Robert Gardner, Nationwide’s chief economist, said: “The acceleration in house price growth is surprising as affordability remains tight by historical standards, with house prices still high relative to median incomes and interest rates well above pre-Covid levels.
“Housing market activity has remained relatively resilient in recent months, with the number of mortgage approvals approaching pre-pandemic levels despite the higher interest rate environment.”
Gardner added: “Solid labor market conditions, p low unemployment rates and strong income gains, even after accounting for inflation, have helped to keep activity and home prices up steadily since the start of the year.”
Household debt levels are at their lowest relative to household income since the mid-2000s, Gardner said.

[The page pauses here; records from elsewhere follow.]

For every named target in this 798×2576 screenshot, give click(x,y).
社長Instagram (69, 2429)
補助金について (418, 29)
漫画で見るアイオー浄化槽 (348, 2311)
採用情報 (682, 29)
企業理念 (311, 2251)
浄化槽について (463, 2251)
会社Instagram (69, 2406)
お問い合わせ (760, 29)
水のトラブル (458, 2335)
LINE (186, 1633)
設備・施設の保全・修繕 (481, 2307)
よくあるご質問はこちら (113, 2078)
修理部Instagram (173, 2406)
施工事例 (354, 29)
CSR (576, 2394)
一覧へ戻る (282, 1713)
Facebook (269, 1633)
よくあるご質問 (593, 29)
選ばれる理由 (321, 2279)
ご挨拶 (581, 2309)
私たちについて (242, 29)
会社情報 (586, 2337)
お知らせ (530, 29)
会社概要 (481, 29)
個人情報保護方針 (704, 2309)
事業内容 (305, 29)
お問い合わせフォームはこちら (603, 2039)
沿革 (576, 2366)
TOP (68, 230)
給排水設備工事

Prices rose a steady 1.2% in November compared with October, after adjusting for seasonal effects. This was the biggest monthly gain since March 2022.
Ruth Gregory, deputy chief UK economist at Capital Economics, a consultancy, said she doubted the strength would be sustained as the price-to-income ratio was “still stretched by past standards”. However, she added that she expected a drop in interest rates offered by mortgage lenders, which would help sustain activity next year.
Nationwide said the figures were not thought to have been significantly affected by Labour’s first budget, as most mortgage applications had started before it took place on October 30. Chancellor Rachel Reeves made limited changes to stamp duty, raising tax on the purchase of a second home since April.
Budget changes can mean higher number of transactions until the end of March as second home buyers look to beat the deadline. This may be followed by lower numbers for several months.